Je me sentais étranger dans cet endroit, celui que j'avais illégalement rejoint quelques heures auparavant, et où je me retrouvais une nouvelle fois à présent, avec celui qui m'avait enfermé. Une douce effluve de chocolat chaud imprégnait le salon, tiraillant mon estomac douloureux. Je sentais mon corps épuisé et affamé à présent, complètement vidé après toutes les émotions différentes qui m'avaient traversées.

-Ça nous fait plaisir de vous voir, tous les deux.

Cette voix ne m'atteignit pas, elle me survola, seulement.

-C'est mieux que de s'appeler quand même, déclara Adam.

Il but quelques gorgées de son chocolat, me jetant un regard en biais, observant quelques secondes mon indifférence, comme si c'était une scène de normalité.

-Je voulais attendre quelques jours, le temps que Nao se repose un peu, mais il était apparemment trop impatient pour cela

J'ignorai sa remarque tout comme ses yeux, restant les bras croisés, à observer ma tasse d'enfant.

-Tu es élégant Nao en tout cas, comme tout à l'heure, mais je n'ai pas pensé à te le dire.

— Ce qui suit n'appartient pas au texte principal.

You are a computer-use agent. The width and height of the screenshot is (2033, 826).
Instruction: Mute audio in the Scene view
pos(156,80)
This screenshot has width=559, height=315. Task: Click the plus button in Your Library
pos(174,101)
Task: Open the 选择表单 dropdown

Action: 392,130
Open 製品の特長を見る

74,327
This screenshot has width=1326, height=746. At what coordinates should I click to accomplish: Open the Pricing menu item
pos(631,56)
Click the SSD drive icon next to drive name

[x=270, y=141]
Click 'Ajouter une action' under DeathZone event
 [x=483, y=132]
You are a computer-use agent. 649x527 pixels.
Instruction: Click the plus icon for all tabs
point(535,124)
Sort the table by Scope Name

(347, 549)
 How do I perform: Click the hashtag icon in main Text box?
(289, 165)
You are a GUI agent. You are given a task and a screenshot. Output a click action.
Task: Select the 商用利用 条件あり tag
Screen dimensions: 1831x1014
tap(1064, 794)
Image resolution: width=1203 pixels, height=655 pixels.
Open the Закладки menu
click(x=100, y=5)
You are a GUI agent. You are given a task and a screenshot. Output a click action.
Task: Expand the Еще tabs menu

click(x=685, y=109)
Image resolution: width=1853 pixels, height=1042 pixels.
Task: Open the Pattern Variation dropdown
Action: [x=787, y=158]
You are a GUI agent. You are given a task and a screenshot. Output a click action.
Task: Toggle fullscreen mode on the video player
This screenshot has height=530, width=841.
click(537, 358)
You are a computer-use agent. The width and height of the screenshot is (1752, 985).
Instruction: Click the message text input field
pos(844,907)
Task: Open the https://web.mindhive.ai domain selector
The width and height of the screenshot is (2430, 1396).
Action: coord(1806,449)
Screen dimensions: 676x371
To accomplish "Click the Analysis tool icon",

Mon frère acquiesça, ses yeux passant sur ma tenue un instant.

-J'ai choisi ses vêtements, il avait du mal à avancer tout à l'heure.

Mon regard se releva, s'ancrant dans celui de ma mère, la plus grande fautive, je laissai mon âme aliénée la fixer. Je la vis troublée, presque horrifiée de voir la souffrance de la présence de son autre fils à mes côtés.

-Je, je ne t'ai même pas proposé de manger avec nous, tu es parti si vite.

Elle ne parvint à cacher sa tristesse, ne m'attendrissant pas, moi. Mon père entoura ses épaules, la main d'Adam recouvra la sienne tendrement, apaisant ses états d'âmes.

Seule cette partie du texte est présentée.